- Born: Sonia Amirian 1942 (age 83–84) Arak, Pahlavi Iran
- Other names: Sonia Amirian Balassanian, Sonia Balasanian-Amirian, Sonia Palasanean, Sonia Amirean
- Education: Pennsylvania Academy of the Fine Arts, Pratt Institute
- Occupations: Artist, curator
- Known for: Painting
- Spouse: Edward Balassanian

= Sonia Balassanian =

Iranian-born American painter of Armenian descent (b. 1942)

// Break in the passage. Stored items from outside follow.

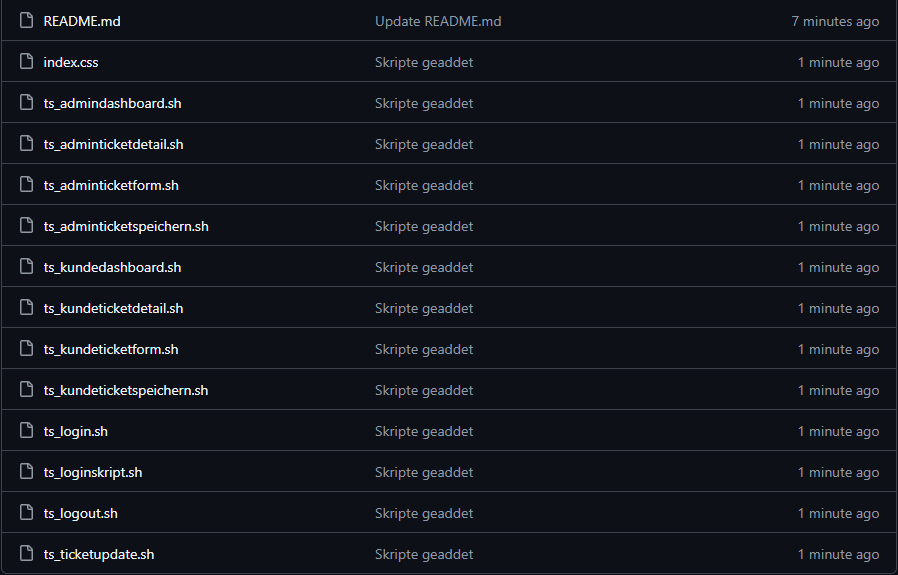
Task: Click the file icon beside ts_admindashboard.sh
Action: [26, 103]
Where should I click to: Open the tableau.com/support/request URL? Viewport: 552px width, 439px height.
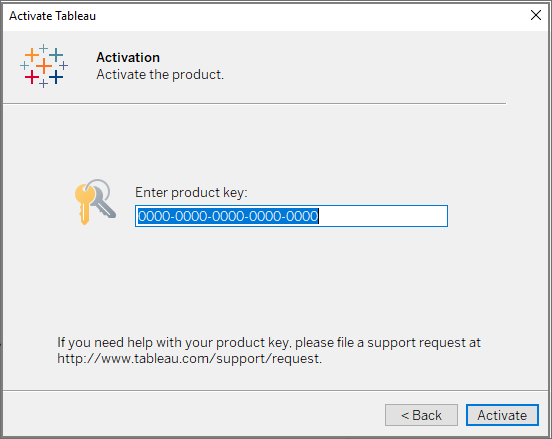(x=189, y=359)
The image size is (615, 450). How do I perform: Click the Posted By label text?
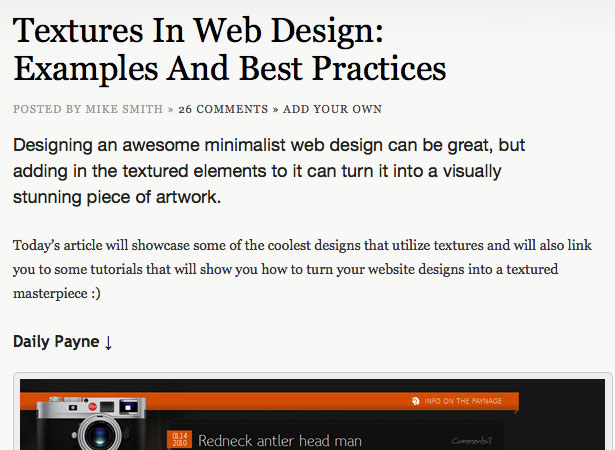coord(47,109)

Sonia Balassanian (Սոնյա Պալասանյան; سونیا بالاسانیان; born 1942) née Sonia Amirian, is an Iranian-born painter, sculptor, and curator, of Armenian ethnicity. She co-founded the Armenian Center for Contemporary Experimental Art. Balassanian lives in New York City and Yerevan.

== Biography ==
Sonia Balassanian was born in 1942 in Arak, Pahlavi Iran. In 1966, she emigrated to the United States. Balassanian attended the Pennsylvania Academy of the Fine Arts, where she received a BA degree (1970); and Pratt Institute, where she received a MFA degree (1978).

In her early career she worked in installation art with sculptural elements, and later she worked in video art. She also worked on theater set design in New York City. In 1983, she was in the group exhibition, "Seven Women–Image Impact" at MoMA PS1, other artists included in the exhibition were Ana Mendieta, Anne Pitrone, Judy Rifka, Dena Shottenkirk, Susan Rothenberg, and Mimi Smith.

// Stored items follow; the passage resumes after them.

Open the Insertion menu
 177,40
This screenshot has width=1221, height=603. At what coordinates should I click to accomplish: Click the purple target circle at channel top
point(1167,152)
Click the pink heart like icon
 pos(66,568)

In 1992, she and her husband Edward Balassanian co-founded the Armenian Center for Contemporary Experimental Art (Նորարար Փորձառական Արվեստի Կենտրոն). The center got its start with two seminal exhibitions, "The Show of the Nine" or "9" (1992), and "Identification" (1993).

Her work is found in the museum collection at the Tehran Museum of Contemporary Art. She has artist files at the Smithsonian American Art and Portrait Gallery Library.